Why it matters for safety, usability, and risk reduction
When HFE is done well, users complete critical tasks correctly the first time. Complaints drop. Training time shrinks. Design teams focus on what actually prevents harm. Most importantly, your device demonstrates safety in normal use, a key expectation in standards and guidance.
Key definitions: use error, critical tasks, intended users & environments
Use error
An action or lack of action that could lead to harm.
Critical task
A step that, if done incorrectly or skipped, could cause serious injury or patient harm.
Intended users
The people who will use the device – clinicians, patients, or caregivers.
Use environments
Where and how it’s used: ICU, OR, GP clinic, ambulance or home.
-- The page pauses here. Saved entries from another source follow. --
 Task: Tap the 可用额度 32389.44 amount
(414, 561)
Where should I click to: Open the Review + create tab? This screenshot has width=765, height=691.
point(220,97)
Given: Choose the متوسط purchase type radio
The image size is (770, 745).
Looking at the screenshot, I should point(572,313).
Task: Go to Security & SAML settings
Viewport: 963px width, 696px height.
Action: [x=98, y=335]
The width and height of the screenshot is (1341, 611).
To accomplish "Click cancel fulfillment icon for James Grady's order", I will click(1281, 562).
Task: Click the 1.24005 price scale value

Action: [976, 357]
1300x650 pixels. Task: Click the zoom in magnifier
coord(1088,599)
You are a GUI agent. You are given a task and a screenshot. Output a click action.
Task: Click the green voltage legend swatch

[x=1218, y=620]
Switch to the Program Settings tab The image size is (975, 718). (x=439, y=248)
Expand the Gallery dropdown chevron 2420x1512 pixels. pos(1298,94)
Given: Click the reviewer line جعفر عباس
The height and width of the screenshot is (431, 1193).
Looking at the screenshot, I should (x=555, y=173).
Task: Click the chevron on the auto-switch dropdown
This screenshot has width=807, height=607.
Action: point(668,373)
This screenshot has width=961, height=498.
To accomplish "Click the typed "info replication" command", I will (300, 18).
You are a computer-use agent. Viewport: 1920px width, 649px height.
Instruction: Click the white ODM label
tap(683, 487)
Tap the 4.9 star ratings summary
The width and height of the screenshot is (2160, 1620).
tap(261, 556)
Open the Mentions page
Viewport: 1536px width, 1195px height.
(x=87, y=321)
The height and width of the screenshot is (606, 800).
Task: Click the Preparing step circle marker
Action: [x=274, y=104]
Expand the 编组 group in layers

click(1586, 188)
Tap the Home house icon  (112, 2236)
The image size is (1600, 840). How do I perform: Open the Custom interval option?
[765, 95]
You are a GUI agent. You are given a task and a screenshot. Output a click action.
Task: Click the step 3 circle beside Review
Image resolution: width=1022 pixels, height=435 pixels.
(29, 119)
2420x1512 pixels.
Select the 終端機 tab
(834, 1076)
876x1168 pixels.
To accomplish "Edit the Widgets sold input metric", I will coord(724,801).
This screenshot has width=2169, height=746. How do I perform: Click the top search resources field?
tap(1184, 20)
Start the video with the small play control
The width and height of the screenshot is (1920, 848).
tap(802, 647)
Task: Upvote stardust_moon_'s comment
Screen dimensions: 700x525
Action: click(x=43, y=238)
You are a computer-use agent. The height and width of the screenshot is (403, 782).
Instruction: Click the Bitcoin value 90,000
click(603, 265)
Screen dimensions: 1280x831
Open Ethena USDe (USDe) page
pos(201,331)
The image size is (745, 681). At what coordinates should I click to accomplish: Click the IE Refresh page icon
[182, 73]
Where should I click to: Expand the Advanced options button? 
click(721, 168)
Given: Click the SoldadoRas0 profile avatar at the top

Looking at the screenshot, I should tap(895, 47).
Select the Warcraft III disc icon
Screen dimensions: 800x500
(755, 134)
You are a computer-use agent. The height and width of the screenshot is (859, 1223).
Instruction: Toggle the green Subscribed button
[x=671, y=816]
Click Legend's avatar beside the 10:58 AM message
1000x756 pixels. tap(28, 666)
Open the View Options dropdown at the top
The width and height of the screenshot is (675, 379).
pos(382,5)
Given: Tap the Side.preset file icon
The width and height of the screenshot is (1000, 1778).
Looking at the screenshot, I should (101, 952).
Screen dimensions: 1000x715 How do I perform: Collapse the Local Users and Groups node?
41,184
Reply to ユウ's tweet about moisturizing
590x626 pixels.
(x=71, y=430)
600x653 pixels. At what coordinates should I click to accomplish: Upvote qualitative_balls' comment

IEC 62366-1 & MDR: The Compliance Backbone
IEC 62366-1 defines a usability engineering process for medical devices. It connects to your risk management so you can identify hazards tied to use and show how design changes reduce them. Under the EU MDR, notified bodies look for a clear Usability Engineering File (UEF) and evidence that you tested realistic use scenarios.
How IEC 62366-1 links to ISO 14971 risk management
Usability engineering feeds into risk control: user research → task analysis → hazards → mitigations → verification/validation. Your UEF should trace each hazard to specific design controls and test results. (The FDA also recognizes IEC 62366-1 as a consensus standard.)
EU MDR expectations and notified body evidence
Expect reviewers to ask: Did you identify critical tasks? Are samples representative of intended users? Did you simulate realistic conditions? Are results linked to residual risk? Your UEF should make this easy to see.
FDA Pathway: Human Factors for 510(k), De Novo & PMA
In the US, the FDA’s Applying Human Factors and Usability Engineering to Medical Devices (2016) outlines when and how to present HFE evidence. The FDA also issued guidance for combination products (2023) and a draft (2022) on what HFE information to include in marketing submissions. If critical tasks exist, expect to provide a Human Factors Validation study and a clear HFE report.
When FDA requires HFE/UE reports and validation studies
If use-related risks could lead to serious harm, plan for summative validation. The report typically includes user profiles, task analyses, risk-based rationales, protocol, acceptance criteria, results, and residual risk justifications.
Laws and Regulations | Standards | Best Practices |
|---|---|---|
MDR Medical Device Regulation | IEC 62366-1:2015 + COR1:2016 + A1:2020 Application of usability engineering to medical devices | IEC/TR 62366-2:2016 Guidance on the application of usability engineering to medical devices |
IVDR In vitro Diagnostic Medical Device Regulation | ISO 14971:2019 Application of risk management to medical devices | EN 301 549 V3.2.1 Accessibility requirements for ICT products and services |
DiGAV Digital Health Applications Ordinance | ISO 13485:2016 Quality management systems and requirements for regulatory purposes | ISO 9241 (Parts 110, 112, 125) Ergonomics of human-system interaction – interaction and information design principles |
FDA 21 CFR part 820 Quality System Regulation | FDA Guidance Document "Applying Human Factors and Usability Engineering to Medical Devices" |
Human Factors and Usability Laws, Regulations and Standards in MedTech
This section outlines the legal, regulatory, and normative frameworks relevant to Human Factors and Usability Engineering in Switzerland, the European Union, and the United States.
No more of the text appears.